À un moment donné, il a fallu que je parte. C’est ce que j’ai fait le 31 mars 2014, à l’aube d’un nouveau travail et d’un passé qui ressemblerait exactement au futur, car mon cœur lui n’avait pas changé, et avait refusé de passer outre. Aujourd’hui, avec le recul de presque une année, je peux dire que je connais la solitude, la peur chaque nuit et l’insalubrité. Le 31 mars 2014, je suis donc arrivée, le cœur brisé, dans un nouvel appartement, même si je doute que nous pouvions le nommer de la sorte. Peut-on appeler salon une mini pièce habitée par une hongkongaise méchante et terrifiante car malade mentale ? Peut-on appeler cuisine une salle de 5m2 habitée toujours par cette même hongkongaise terrifiante, cuisinant nuit et jour des plats sautés embaumant le reste de l’appartement ? Peut-on appeler salle de bain une douche dans laquelle ne sort que très peu d’eau, pas toujours chaude ? Une salle de bain moisie dans laquelle même se laver les mains devient un parcours du combattant ? Peut-on appeler chambre une petite pièce dans laquelle nous avons peur la nuit, dans laquelle nous devons subir les sauts d’humeur de la colocataire malade mentale et terrifiante qui tombe par terre, frappe à notre porte et hurle sans raison ? Je ne suis pas sûre, et pourtant c’était bien ma seule maison, notre seule maison avec cette amie venue me rejoindre de France. C’est à ce moment là aussi que j’ai compris ce qu’était partir. Partir, ce n’est pas chercher, c’est tout quitter, proches, voisins, habitudes, désirs, opinions, soi-même. Dans cet appartement, je me livrais à l’inconnu malsain que je ne pensais jamais connaître, je me livrais à la difficulté, voire même à l’impossible. Je creusais en moi une disposition hospitalière pour garder la tête hors de l’eau et… survivre. Je fus peut-être à ce moment là, et pour la première fois de ma vie, une véritable voyageuse, sans repère, sans bagage, sans but. Peut-être que ce blog m’aurait aidé à l’époque, j’avais envie d’écrire évidemment, mais mes textes auraient été impossibles à retranscrire tant ils étaient négatifs…

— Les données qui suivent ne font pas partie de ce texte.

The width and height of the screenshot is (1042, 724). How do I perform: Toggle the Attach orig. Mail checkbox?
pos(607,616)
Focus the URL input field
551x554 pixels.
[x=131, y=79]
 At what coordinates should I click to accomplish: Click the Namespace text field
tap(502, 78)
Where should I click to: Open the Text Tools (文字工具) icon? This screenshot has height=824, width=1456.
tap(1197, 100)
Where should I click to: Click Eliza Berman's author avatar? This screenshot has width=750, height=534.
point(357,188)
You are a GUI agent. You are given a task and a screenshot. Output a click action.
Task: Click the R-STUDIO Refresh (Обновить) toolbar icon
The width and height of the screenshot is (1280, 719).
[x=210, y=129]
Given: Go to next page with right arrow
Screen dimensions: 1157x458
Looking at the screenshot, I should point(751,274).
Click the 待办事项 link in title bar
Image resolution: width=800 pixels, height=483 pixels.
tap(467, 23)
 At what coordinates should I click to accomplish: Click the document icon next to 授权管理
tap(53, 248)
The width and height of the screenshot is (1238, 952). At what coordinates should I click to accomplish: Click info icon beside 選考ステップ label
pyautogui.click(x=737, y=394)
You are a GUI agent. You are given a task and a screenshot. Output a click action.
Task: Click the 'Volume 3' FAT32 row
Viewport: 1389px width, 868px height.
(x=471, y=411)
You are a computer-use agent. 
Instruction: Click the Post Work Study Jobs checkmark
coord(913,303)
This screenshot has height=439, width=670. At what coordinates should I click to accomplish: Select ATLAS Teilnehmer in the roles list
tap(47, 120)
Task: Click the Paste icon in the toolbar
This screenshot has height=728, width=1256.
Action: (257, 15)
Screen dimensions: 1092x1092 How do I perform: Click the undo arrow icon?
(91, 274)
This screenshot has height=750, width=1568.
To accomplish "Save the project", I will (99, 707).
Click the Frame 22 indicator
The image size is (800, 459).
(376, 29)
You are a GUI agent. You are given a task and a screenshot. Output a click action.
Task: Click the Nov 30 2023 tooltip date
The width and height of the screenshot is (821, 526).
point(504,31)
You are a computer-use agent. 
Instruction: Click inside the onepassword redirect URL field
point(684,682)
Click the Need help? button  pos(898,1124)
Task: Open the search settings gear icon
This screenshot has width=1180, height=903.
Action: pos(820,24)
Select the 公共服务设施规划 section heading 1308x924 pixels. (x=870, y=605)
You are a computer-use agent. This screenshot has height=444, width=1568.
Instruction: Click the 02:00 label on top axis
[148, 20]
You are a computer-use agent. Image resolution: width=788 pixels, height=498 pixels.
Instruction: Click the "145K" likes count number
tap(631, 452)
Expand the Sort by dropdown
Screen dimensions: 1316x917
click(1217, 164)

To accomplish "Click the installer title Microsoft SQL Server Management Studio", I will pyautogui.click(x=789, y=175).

Pourquoi je vous raconte tout ça en fait aujourd’hui ? (Enfin, à l’heure ou vous lirez cet article, il aura sommeillé dans mes brouillons depuis quelques jours, voire semaines déjà.) Je vous raconte tout ça déjà parce que peut-être j’en ai besoin et pour vous faire rendre compte de votre chance aujourd’hui… C’est peut-être bête me direz-vous mais c’est la vérité. Je trouve intéressant de prendre conscience à tel point nous évoluons à travers nos expériences. À 20 ans, je n’avais aucun intérêt pour les choses simples, j’étais incapable d’apprécier le confort puisque je l’avais toujours connu, et je regardais constamment si l’herbe était plus verte ailleurs. À 20 ans, j’étais incapable d’être heureuse et je partais de loin, très loin… C’est un petit miracle de pouvoir rencontrer « à nouveau » quelqu’un lorsqu’il était autre, c’est un joli miracle de pouvoir constater ma petite évolution sur ce point… un joli miracle d’avoir la capacité d’être émerveillée par des choses simples et ne plus vouloir en permanence être ailleurs… Si je pars demain, si je suis amenée à repartir pour une raison x ou y, je sais aujourd’hui ce que je quitte. Je les quitte eux, mes amis, mes amours, ma France, mon Paris que j’ai réappris à aimer lorsque j’en fus séparée.